[[ RECORDS PROVIDED, beginning ]]

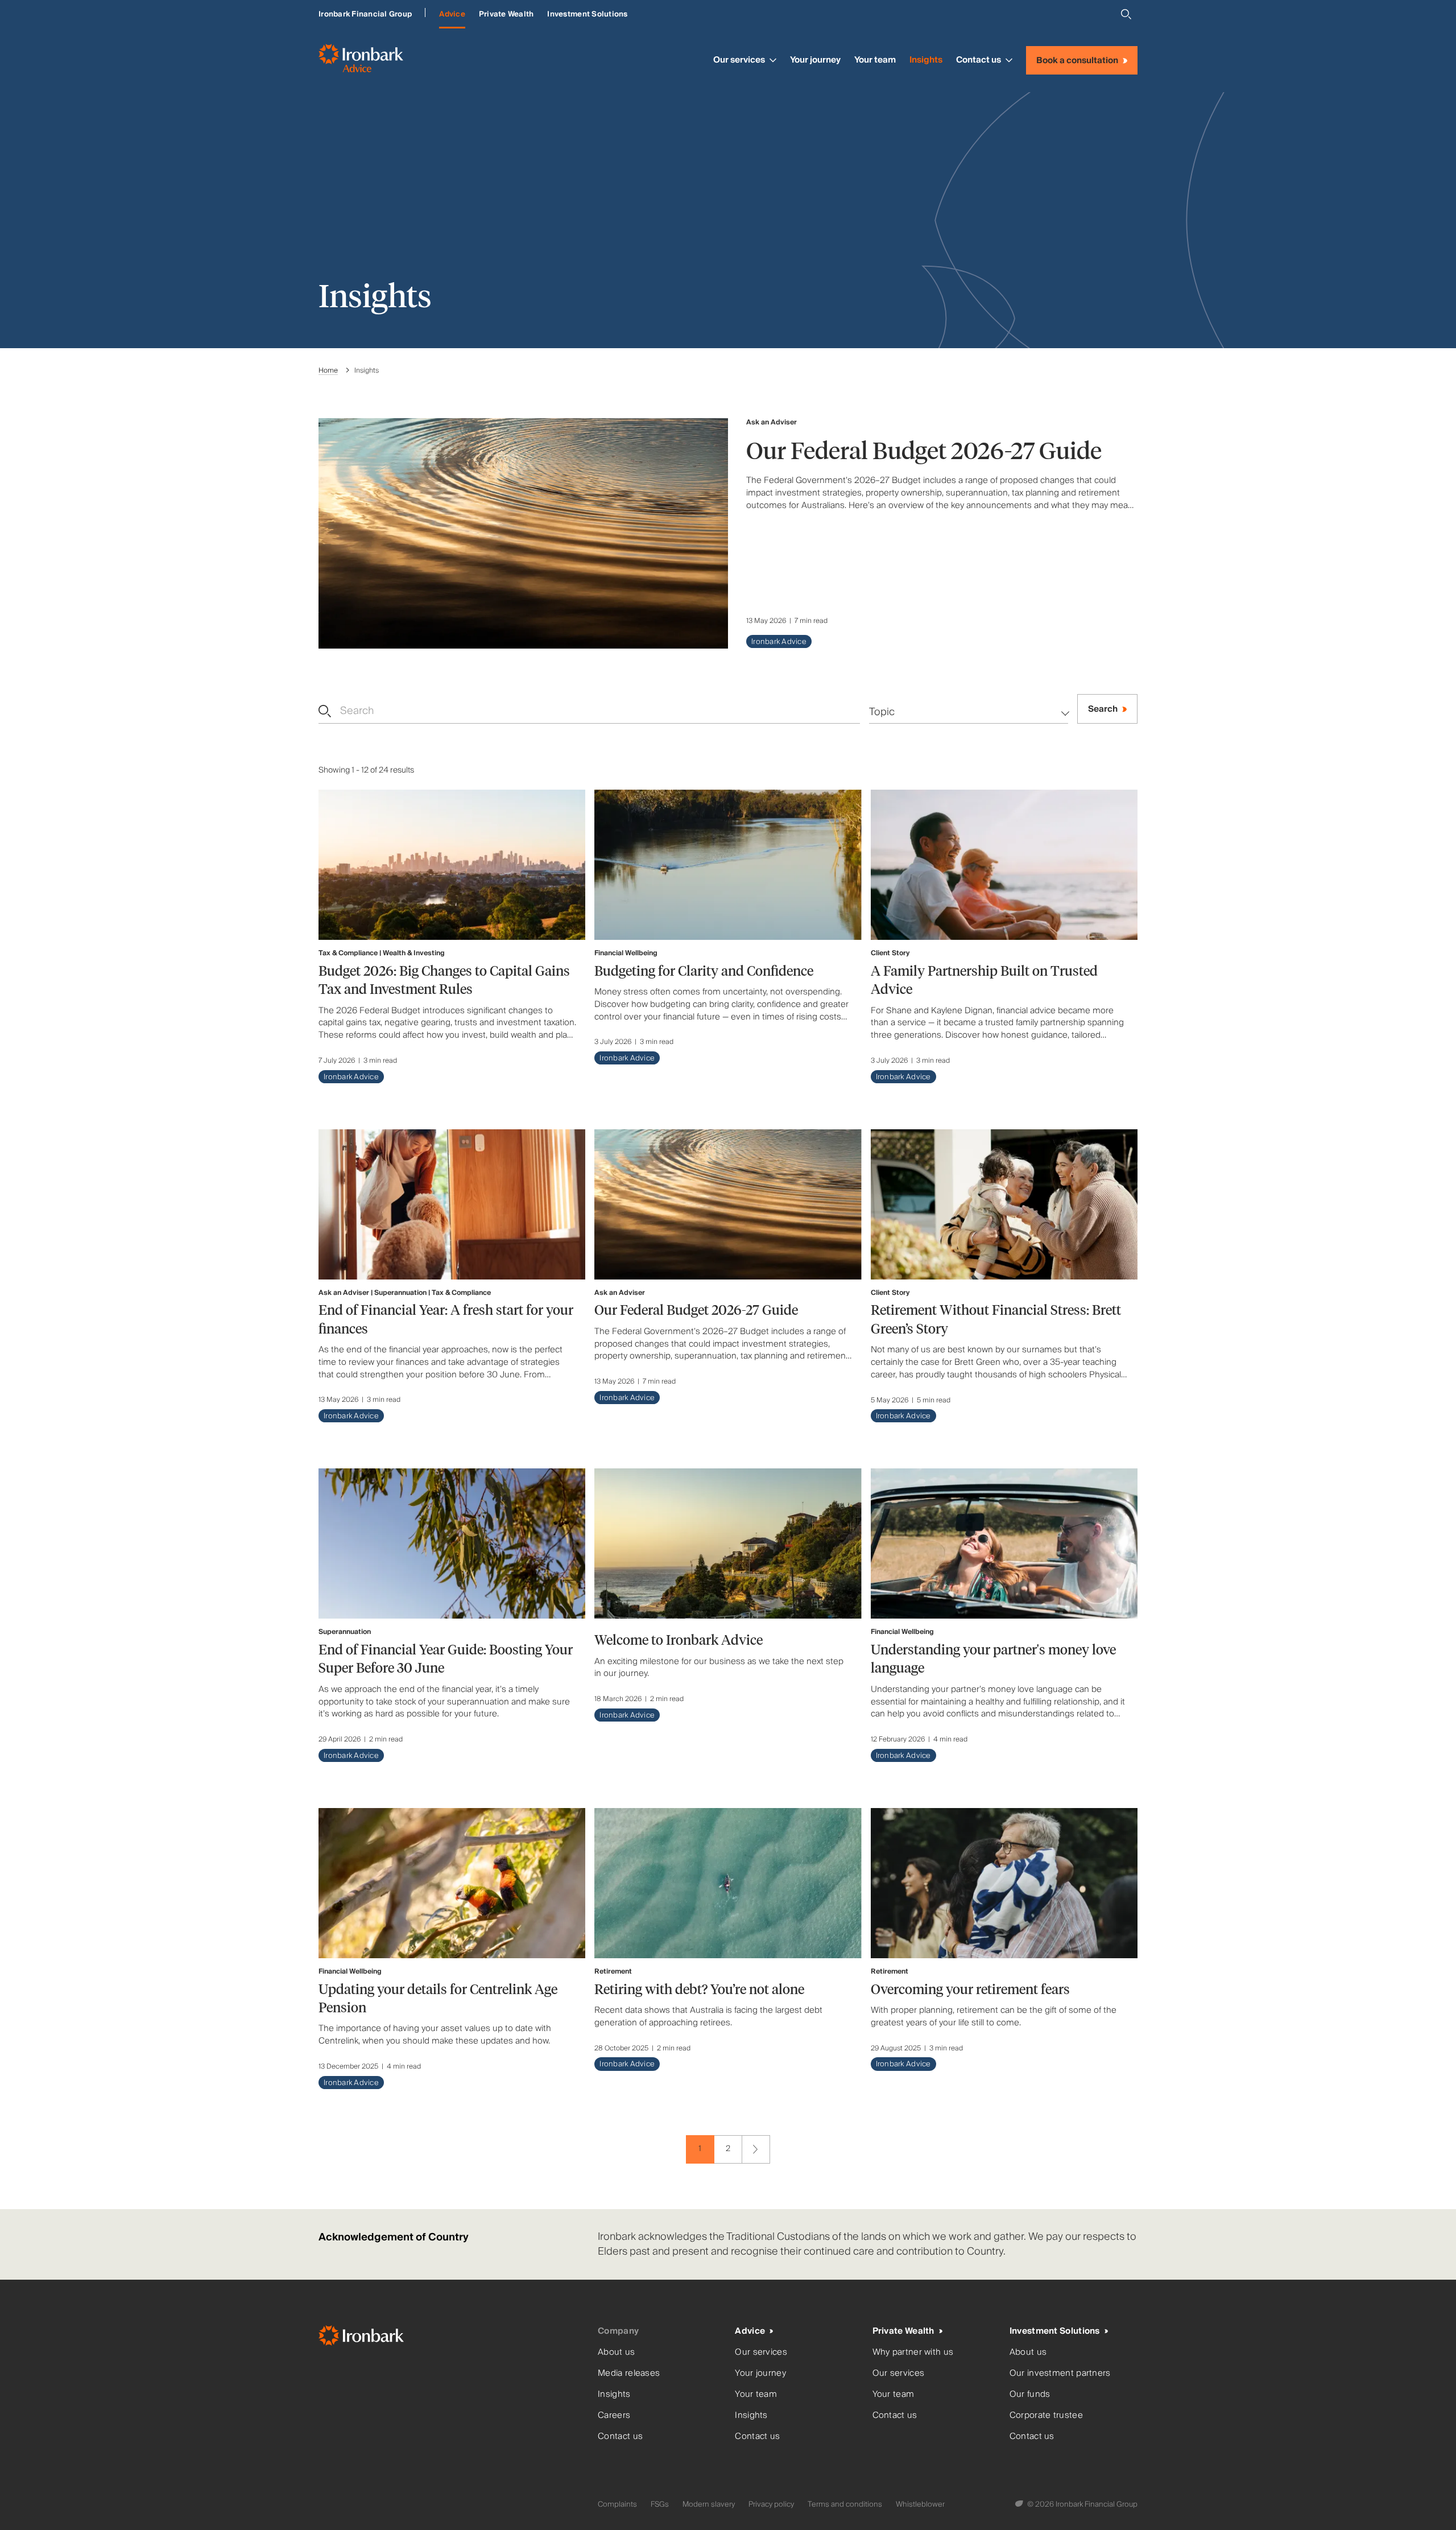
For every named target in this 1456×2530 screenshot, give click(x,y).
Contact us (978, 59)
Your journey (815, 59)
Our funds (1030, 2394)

[[ RECORDS PROVIDED, end ]]
[[ RECORDS PROVIDED, beginning ]]

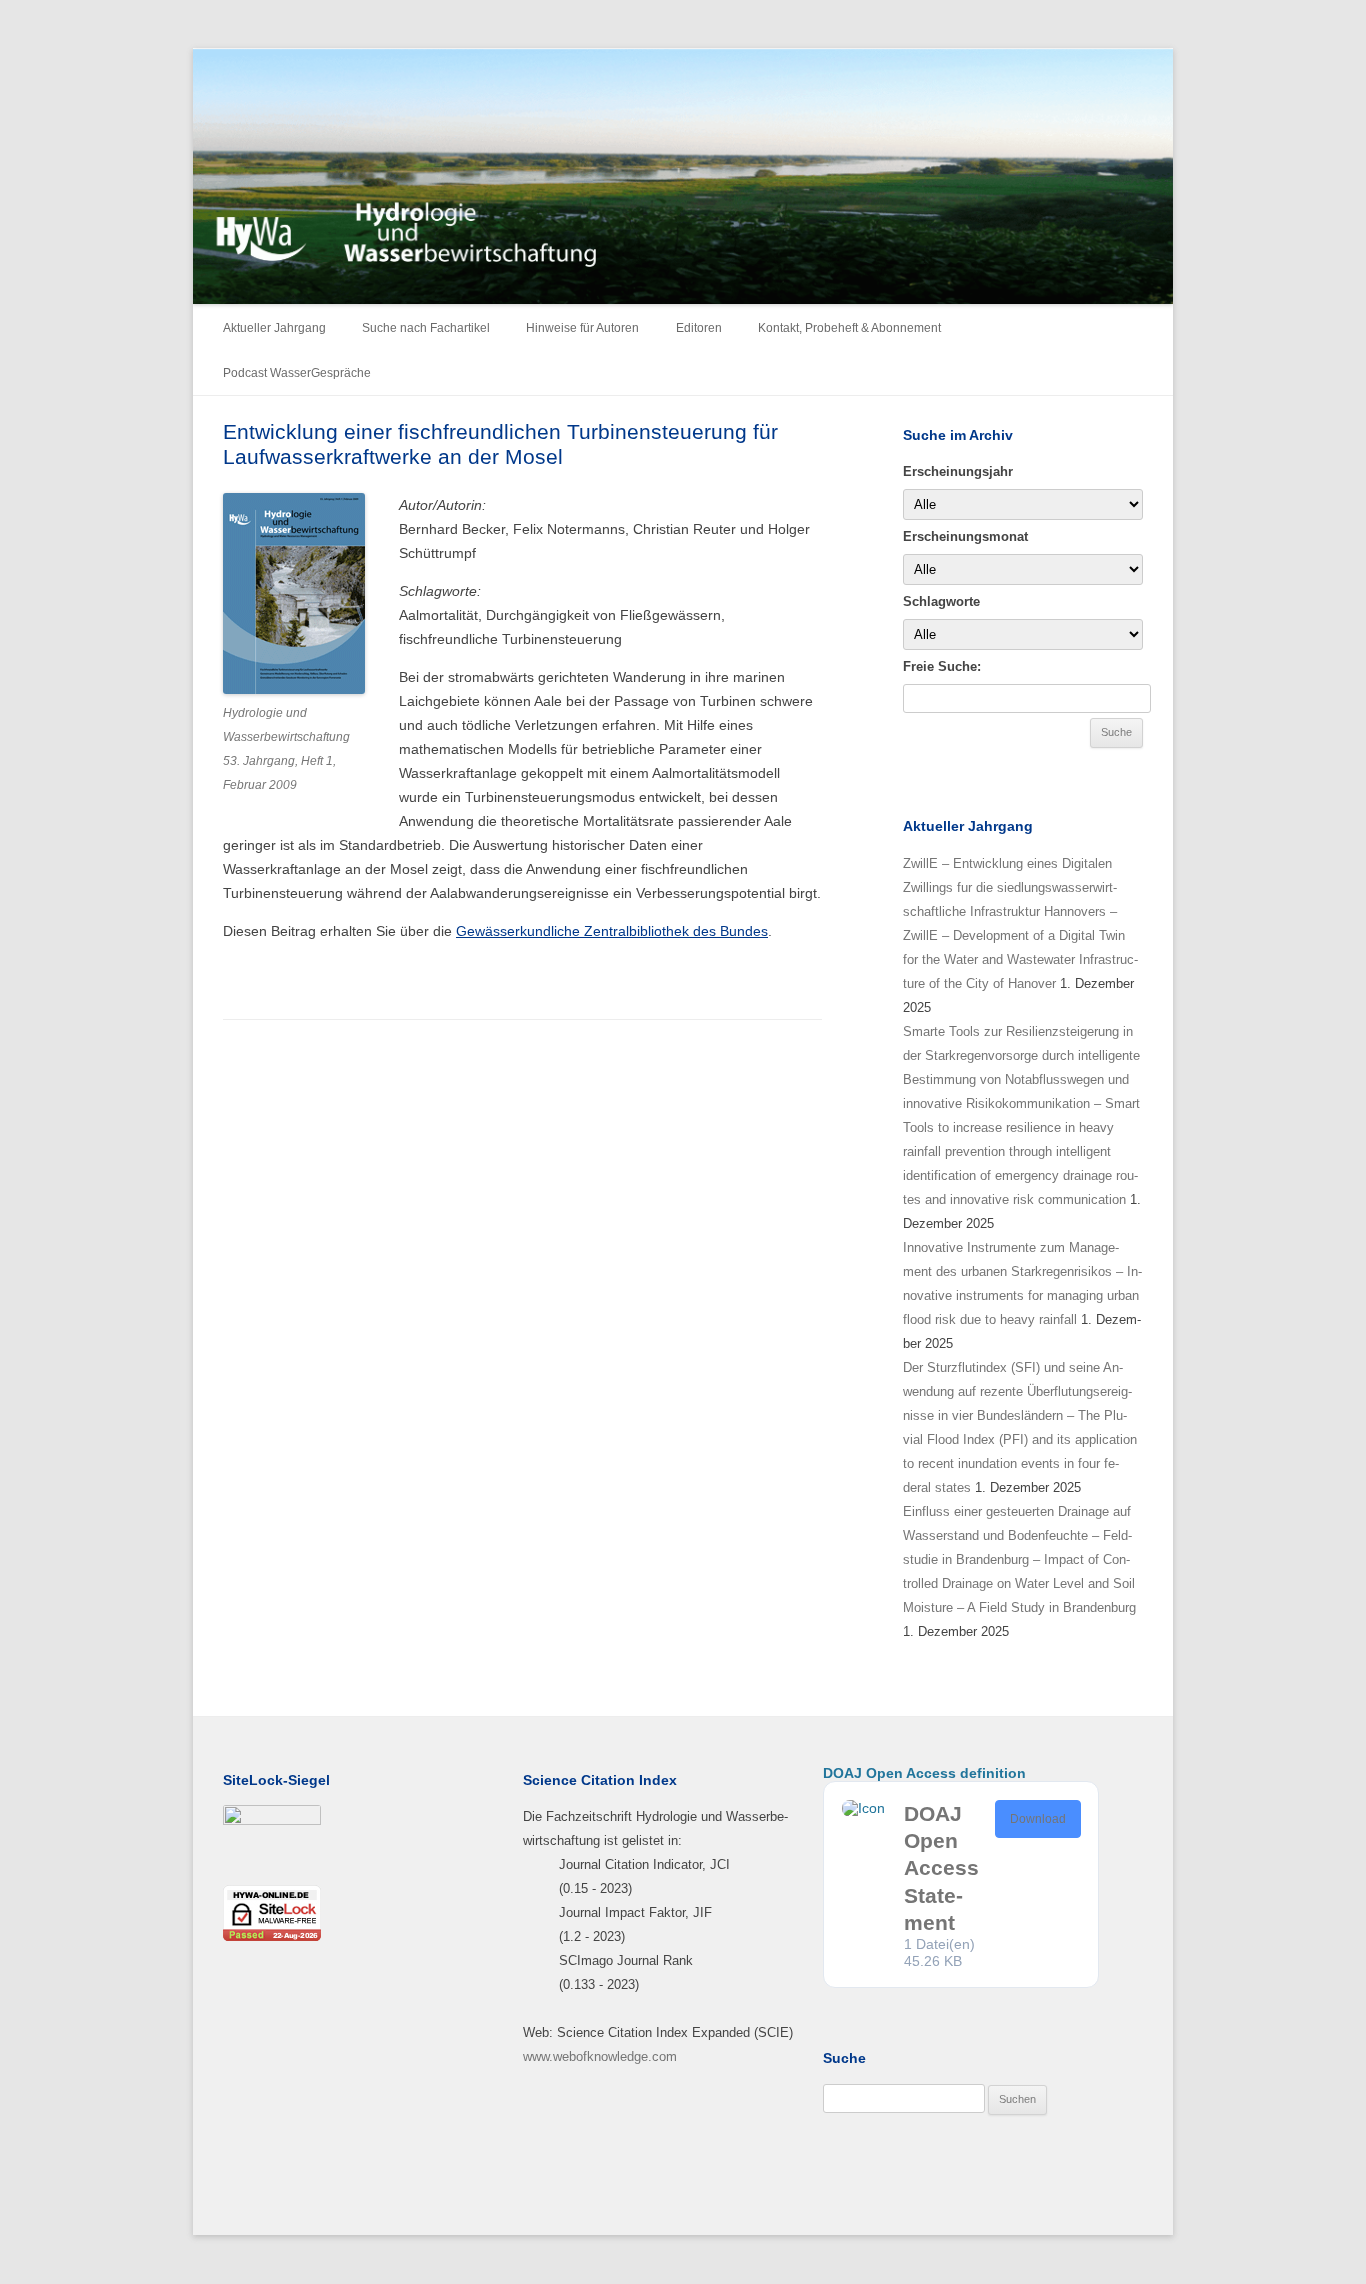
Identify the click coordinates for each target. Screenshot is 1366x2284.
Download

[[ RECORDS PROVIDED, end ]]

### TASK STATEMENT
Give back exactly the lines above, from the line containing "For every named" through the line containing "Our funds (1030, 2394)", with both end lines and nothing more.

### SOLUTION FOR THIS PROBLEM
For every named target in this 1456×2530 screenshot, give click(x,y).
Contact us (978, 59)
Your journey (815, 59)
Our funds (1030, 2394)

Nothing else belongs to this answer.